Tell-all book says Lance Armstrong arranged doping at Tour de France
Tyler Hamilton, a former teammate of cyclist Lance Armstrong, has used a tell-all book to repeat accusations that Armstrong took drugs to win his Tour de France titles.
The Times newspaper in London has published extracts of Hamilton’s book which lays bare the doping culture he witnessed in the sport.
Hamilton, who has himself been suspended for doping, rode the Tour de France with Armstrong in the US Postal Service team between 1998 and 2001.
He says Armstrong devised an elaborate plan to have his gardener "Philippe" deliver vials of banned blood-boosting drug EPO – codenamed Edgar – during the Tour de France to make sure no team member could be caught out with it in their possession.
"We were standing in Lance's kitchen when he lined out the plan: he would pay Philippe to follow the Tour on his motorcycle, carrying a thermos full of EPO and a prepaid cell phone,” Hamilton wrote.
"When we needed Edgar (EPO), Philippe would zip through the Tour's traffic and make a drop-off….Simple.
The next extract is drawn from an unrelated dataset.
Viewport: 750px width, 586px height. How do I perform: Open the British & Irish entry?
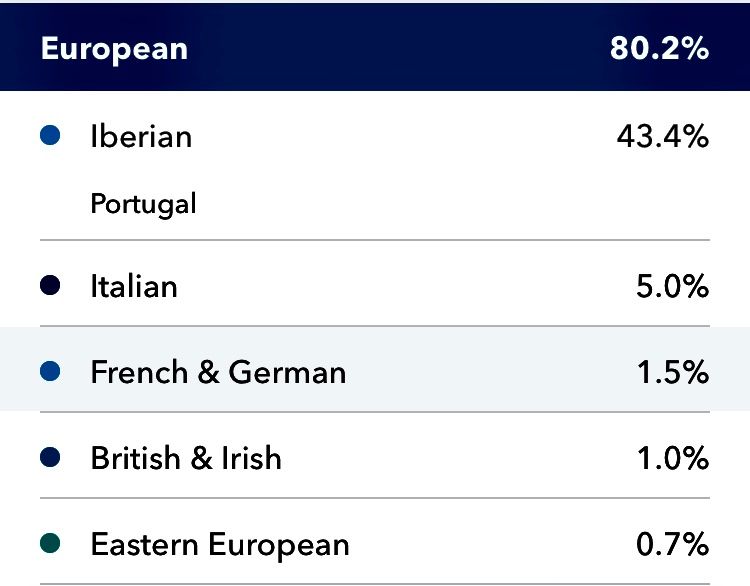click(186, 459)
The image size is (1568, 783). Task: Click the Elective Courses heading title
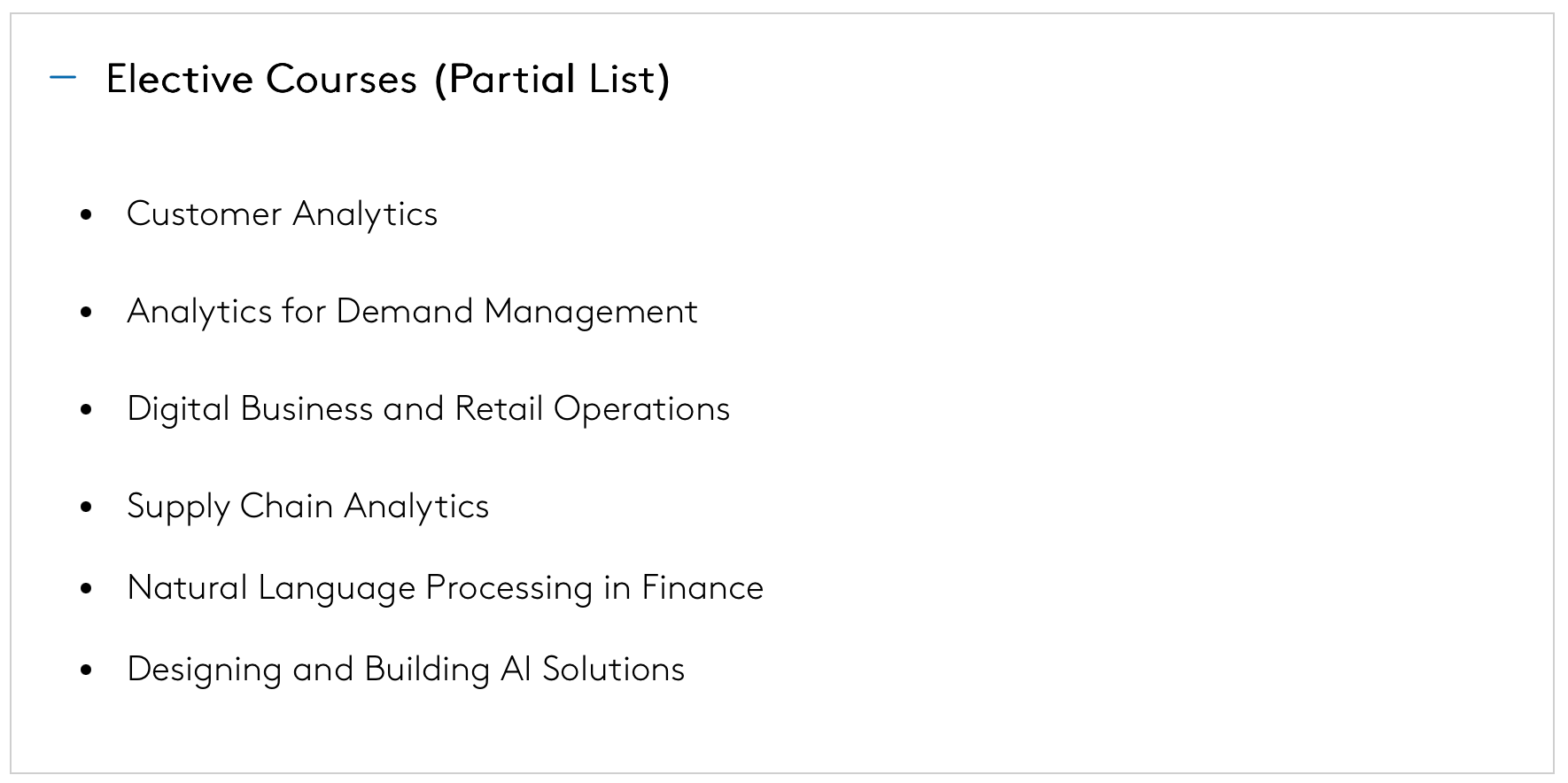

Quick - in and out. No risk. To be discreet, Philippe would be supplying only the climbers, the ones who needed it most and would provide the biggest bang for the buck: Lance, Kevin Livingston, and me. Los Amigos del Edgar.”
"Lance practically glowed when he told me about the plan - he loved this kind of MacGyver secret agent stuff. The French could search us all day long and they'd find zero,” Hamilton wrote, adding: "Lance had come back from cancer; he wasn't about to sit back and hope things worked out; he was going to make it happen."
The latest allegations follow the US Anti-Doping Agency’s decision to ban Armstrong for life and strip all his results dating back to 1998, including his seven Tour de France titles, after Armstrong announced he would no longer fight the doping allegations through arbitration.
Armstrong has vehemently denied doping during his career, and has questioned the USADA’s authority to take away his titles.
Hamilton also poured scorn on the drug testing carried out, saying: "They weren't drug tests. They were more like discipline tests, IQ tests….If you were careful and paid attention, you could dope and be 99 percent certain that you would not get caught.”